If the employer disagrees with the plan's sponsor's decision on review, it must initiate arbitration within 60 days after the earlier of the date it is notified of the decision or 120 days after its request for review. 29 U.S.C. Sec. 1401(a)(1). Courts interpreting Sec. 1401(a)(1) have been consistent and unequivocal in concluding that this provision mandates that any dispute over withdrawal liability must be arbitrated. Robbins v. Admiral Merchants, 846 F.2d at 1056 (citations omitted). During the pendency of any review or appeal thereof, withdrawal liability payments are due beginning no later than 60 days after the demand. 29 U.S.C. Sec. 1399(c)(2). These payments are referred to as "interim withdrawal liability payments." If these payments are not made, the employer may be subject to a civil action in federal court to compel payment. 29 U.S.C. Secs. 1451(b), (c).

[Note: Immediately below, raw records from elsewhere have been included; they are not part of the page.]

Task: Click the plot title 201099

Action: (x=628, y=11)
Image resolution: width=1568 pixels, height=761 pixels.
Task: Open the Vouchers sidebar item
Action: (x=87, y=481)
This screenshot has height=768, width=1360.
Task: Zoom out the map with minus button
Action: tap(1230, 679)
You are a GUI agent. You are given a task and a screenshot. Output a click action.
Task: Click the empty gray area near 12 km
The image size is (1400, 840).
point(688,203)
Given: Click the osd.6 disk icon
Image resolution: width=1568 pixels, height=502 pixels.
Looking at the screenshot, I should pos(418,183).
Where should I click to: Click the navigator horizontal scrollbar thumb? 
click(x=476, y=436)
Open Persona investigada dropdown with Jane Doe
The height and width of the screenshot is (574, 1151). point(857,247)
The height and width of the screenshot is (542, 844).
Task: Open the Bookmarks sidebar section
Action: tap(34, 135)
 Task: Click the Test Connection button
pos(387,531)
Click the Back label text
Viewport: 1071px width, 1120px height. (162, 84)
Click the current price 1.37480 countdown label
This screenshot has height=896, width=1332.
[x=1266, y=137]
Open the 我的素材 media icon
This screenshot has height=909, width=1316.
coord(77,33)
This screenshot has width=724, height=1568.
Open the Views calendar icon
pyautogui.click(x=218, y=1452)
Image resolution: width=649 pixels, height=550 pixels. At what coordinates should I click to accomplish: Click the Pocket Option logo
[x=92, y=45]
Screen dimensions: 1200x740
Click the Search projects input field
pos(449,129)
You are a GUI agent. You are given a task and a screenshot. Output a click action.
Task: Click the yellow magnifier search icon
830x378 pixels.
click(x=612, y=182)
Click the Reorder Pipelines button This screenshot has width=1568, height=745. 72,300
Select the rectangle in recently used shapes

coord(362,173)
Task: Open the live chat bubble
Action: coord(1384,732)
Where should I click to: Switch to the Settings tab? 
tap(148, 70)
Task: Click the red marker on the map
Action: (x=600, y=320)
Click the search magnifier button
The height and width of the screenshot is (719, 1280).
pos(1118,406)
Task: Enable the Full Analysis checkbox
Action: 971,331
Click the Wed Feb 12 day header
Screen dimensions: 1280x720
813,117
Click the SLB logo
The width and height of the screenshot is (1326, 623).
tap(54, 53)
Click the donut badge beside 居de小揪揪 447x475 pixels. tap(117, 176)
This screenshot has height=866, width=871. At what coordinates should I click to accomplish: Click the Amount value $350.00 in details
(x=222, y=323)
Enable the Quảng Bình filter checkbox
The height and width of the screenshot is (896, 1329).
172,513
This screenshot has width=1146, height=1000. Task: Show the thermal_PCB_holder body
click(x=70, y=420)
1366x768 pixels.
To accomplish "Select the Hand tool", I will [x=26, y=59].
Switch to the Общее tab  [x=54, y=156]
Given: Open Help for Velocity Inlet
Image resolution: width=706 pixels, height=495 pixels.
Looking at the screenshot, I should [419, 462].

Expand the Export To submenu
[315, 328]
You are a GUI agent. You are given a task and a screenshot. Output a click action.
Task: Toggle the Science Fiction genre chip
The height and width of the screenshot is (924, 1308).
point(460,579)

This procedure was followed in this case. The only reason that this matter is currently in federal court is because of the Pension Fund's suit to compel Lady Baltimore to make interim withdrawal liability payments.B. Reaching the Constitutional Question
The dispositive issue in this appeal is whether it was proper for the district court (and, in addition, whether it is proper for us) to reach the question of the constitutionality of 29 U.S.C. Sec. 1461(h)(1). This appeal is in an unusual position. Lady Baltimore, which argued that it was proper for the district court to reach the constitutional question at that level, continues to maintain this argument on appeal. The Pension Fund, which argued in the district court that it was improper for the district court to consider the constitutional question until disputed issues of fact had been arbitrated, now argues on appeal that it is proper for this court, in the interest of judicial economy, to reach the constitutional question presented by this case. We agree with neither position. Rather, we agree with the amicus curiae, Pension Benefit Guaranty Corporation ("PBGC"), that it was improper for the district court to reach the constitutional question in this case. Not only then do we conclude that it is improper for us to reach this question here, but we vacate the decision of the district court on this question, and remand this matter to where it belongs: the arbitration table.
1. The General Rule
It is well established that federal courts must not rule on constitutional issues where other, nonconstitutional dispositive grounds are available. Jean v. Nelson, 472 U.S. 846, 854-55, 105 S.Ct. 2992, 2996-97, 86 L.Ed.2d 664 (1985); United States v. Security Industrial Bank, 459 U.S. 70, 78, 103 S.Ct. 407, 412-13, 74 L.Ed.2d 235 (1982); Hagans v. Lavine, 415 U.S. 528, 546-47 & n. 12, 94 S.Ct. 1372, 1383-84 & n. 12, 39 L.Ed.2d 577 (1974); Ashwander v. Tennessee Valley Authority, 297 U.S. 288, 346-47, 56 S.Ct. 466, 482-83, 80 L.Ed. 688 (1936) (Brandeis, J., concurring). In Transport Motor Express, Inc. v. Central States, Southeast and Southwest Areas Pension Fund, 724 F.2d 575 (7th Cir.1983), this court reaffirmed this principle in the MPPAA context. We held that the district court should not have reached the question of the constitutionality of MPPAA (before it was amended by the Tax Reform Act of 1986) without first making an explicit determination of a potentially dispositive nonconstitutional issue--the question whether the plaintiff in that case had in fact withdrawn from the fund.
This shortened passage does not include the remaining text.